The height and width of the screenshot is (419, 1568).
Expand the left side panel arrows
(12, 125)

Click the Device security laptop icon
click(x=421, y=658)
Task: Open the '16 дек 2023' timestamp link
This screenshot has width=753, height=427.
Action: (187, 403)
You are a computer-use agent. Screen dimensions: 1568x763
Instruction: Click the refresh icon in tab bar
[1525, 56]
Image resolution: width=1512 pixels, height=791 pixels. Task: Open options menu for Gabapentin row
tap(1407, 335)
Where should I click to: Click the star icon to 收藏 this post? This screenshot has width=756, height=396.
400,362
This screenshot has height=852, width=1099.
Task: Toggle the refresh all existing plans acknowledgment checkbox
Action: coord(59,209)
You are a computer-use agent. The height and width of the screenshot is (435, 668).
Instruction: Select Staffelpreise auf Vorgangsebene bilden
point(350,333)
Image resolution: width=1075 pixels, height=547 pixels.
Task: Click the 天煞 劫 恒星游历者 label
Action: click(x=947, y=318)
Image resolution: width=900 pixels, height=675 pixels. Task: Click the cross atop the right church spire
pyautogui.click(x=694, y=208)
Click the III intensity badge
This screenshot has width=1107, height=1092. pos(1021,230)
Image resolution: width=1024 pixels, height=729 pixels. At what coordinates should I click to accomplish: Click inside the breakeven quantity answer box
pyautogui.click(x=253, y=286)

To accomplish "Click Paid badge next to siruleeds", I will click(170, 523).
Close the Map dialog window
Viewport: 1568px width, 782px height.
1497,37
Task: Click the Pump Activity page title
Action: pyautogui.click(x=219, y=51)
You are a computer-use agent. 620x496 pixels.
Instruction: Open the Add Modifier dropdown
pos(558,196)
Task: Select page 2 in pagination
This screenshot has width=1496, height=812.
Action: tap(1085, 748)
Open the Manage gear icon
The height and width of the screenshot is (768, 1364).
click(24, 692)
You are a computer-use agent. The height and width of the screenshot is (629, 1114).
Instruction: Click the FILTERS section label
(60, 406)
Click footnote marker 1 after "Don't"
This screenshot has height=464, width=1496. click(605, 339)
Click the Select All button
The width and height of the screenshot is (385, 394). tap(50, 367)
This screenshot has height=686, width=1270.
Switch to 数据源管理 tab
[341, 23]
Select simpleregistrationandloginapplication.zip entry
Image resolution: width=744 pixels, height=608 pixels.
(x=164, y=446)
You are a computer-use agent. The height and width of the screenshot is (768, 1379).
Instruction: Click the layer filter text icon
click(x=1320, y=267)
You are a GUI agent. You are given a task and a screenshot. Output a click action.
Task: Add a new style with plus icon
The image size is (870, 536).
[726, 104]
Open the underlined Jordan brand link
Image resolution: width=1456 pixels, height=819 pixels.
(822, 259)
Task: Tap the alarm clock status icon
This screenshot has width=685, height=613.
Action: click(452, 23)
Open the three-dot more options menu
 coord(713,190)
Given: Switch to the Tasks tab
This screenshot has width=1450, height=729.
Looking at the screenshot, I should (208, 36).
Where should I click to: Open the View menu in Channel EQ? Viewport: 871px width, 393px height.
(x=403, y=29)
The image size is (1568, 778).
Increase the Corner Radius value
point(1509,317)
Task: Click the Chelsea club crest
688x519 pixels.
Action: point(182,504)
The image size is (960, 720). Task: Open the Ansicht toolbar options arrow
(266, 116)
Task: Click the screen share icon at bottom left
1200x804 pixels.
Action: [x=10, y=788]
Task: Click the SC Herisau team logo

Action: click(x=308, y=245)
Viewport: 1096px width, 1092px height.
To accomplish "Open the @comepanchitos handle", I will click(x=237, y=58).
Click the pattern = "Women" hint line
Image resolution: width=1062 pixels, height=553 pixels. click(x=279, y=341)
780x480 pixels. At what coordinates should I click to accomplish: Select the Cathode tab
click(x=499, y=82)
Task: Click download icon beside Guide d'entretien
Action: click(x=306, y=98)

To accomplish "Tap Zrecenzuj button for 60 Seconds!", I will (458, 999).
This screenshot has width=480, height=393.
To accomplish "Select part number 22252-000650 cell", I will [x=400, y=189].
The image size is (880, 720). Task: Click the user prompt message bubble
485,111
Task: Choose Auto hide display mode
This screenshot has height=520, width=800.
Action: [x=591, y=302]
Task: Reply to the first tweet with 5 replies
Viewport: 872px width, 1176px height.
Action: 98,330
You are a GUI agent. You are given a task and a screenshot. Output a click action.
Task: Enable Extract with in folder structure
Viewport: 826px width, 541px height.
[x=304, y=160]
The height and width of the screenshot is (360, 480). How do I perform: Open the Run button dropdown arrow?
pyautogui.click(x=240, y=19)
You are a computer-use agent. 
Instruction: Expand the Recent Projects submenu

**YOUR ASSIGNMENT**
The task calls for all the records above to be repeated exactly.

**ANSWER AREA**
The height and width of the screenshot is (419, 1568).
Expand the left side panel arrows
(12, 125)

Click the Device security laptop icon
click(x=421, y=658)
Task: Open the '16 дек 2023' timestamp link
This screenshot has width=753, height=427.
Action: (187, 403)
You are a computer-use agent. Screen dimensions: 1568x763
Instruction: Click the refresh icon in tab bar
[1525, 56]
Image resolution: width=1512 pixels, height=791 pixels. Task: Open options menu for Gabapentin row
tap(1407, 335)
Where should I click to: Click the star icon to 收藏 this post? This screenshot has width=756, height=396.
400,362
This screenshot has height=852, width=1099.
Task: Toggle the refresh all existing plans acknowledgment checkbox
Action: coord(59,209)
You are a computer-use agent. The height and width of the screenshot is (435, 668).
Instruction: Select Staffelpreise auf Vorgangsebene bilden
point(350,333)
Image resolution: width=1075 pixels, height=547 pixels.
Task: Click the 天煞 劫 恒星游历者 label
Action: click(x=947, y=318)
Image resolution: width=900 pixels, height=675 pixels. Task: Click the cross atop the right church spire
pyautogui.click(x=694, y=208)
Click the III intensity badge
This screenshot has width=1107, height=1092. pos(1021,230)
Image resolution: width=1024 pixels, height=729 pixels. At what coordinates should I click to accomplish: Click inside the breakeven quantity answer box
pyautogui.click(x=253, y=286)

To accomplish "Click Paid badge next to siruleeds", I will click(170, 523).
Close the Map dialog window
Viewport: 1568px width, 782px height.
1497,37
Task: Click the Pump Activity page title
Action: pyautogui.click(x=219, y=51)
You are a computer-use agent. 620x496 pixels.
Instruction: Open the Add Modifier dropdown
pos(558,196)
Task: Select page 2 in pagination
This screenshot has width=1496, height=812.
Action: tap(1085, 748)
Open the Manage gear icon
The height and width of the screenshot is (768, 1364).
click(24, 692)
You are a computer-use agent. The height and width of the screenshot is (629, 1114).
Instruction: Click the FILTERS section label
(60, 406)
Click footnote marker 1 after "Don't"
This screenshot has height=464, width=1496. click(605, 339)
Click the Select All button
The width and height of the screenshot is (385, 394). tap(50, 367)
This screenshot has height=686, width=1270.
Switch to 数据源管理 tab
[341, 23]
Select simpleregistrationandloginapplication.zip entry
Image resolution: width=744 pixels, height=608 pixels.
(x=164, y=446)
You are a computer-use agent. The height and width of the screenshot is (768, 1379).
Instruction: Click the layer filter text icon
click(x=1320, y=267)
You are a GUI agent. You are given a task and a screenshot. Output a click action.
Task: Add a new style with plus icon
The image size is (870, 536).
[726, 104]
Open the underlined Jordan brand link
Image resolution: width=1456 pixels, height=819 pixels.
(822, 259)
Task: Tap the alarm clock status icon
This screenshot has width=685, height=613.
Action: click(452, 23)
Open the three-dot more options menu
 coord(713,190)
Given: Switch to the Tasks tab
This screenshot has width=1450, height=729.
Looking at the screenshot, I should (208, 36).
Where should I click to: Open the View menu in Channel EQ? Viewport: 871px width, 393px height.
(x=403, y=29)
The image size is (1568, 778).
Increase the Corner Radius value
point(1509,317)
Task: Click the Chelsea club crest
688x519 pixels.
Action: point(182,504)
The image size is (960, 720). Task: Open the Ansicht toolbar options arrow
(266, 116)
Task: Click the screen share icon at bottom left
1200x804 pixels.
Action: [x=10, y=788]
Task: Click the SC Herisau team logo

Action: click(x=308, y=245)
Viewport: 1096px width, 1092px height.
To accomplish "Open the @comepanchitos handle", I will click(x=237, y=58).
Click the pattern = "Women" hint line
Image resolution: width=1062 pixels, height=553 pixels. click(x=279, y=341)
780x480 pixels. At what coordinates should I click to accomplish: Select the Cathode tab
click(x=499, y=82)
Task: Click download icon beside Guide d'entretien
Action: click(x=306, y=98)

To accomplish "Tap Zrecenzuj button for 60 Seconds!", I will (458, 999).
This screenshot has width=480, height=393.
To accomplish "Select part number 22252-000650 cell", I will [x=400, y=189].
The image size is (880, 720). Task: Click the user prompt message bubble
485,111
Task: Choose Auto hide display mode
This screenshot has height=520, width=800.
Action: [x=591, y=302]
Task: Reply to the first tweet with 5 replies
Viewport: 872px width, 1176px height.
Action: 98,330
You are a GUI agent. You are given a task and a screenshot. Output a click action.
Task: Enable Extract with in folder structure
Viewport: 826px width, 541px height.
[x=304, y=160]
The height and width of the screenshot is (360, 480). How do I perform: Open the Run button dropdown arrow?
pyautogui.click(x=240, y=19)
You are a computer-use agent. 
Instruction: Expand the Recent Projects submenu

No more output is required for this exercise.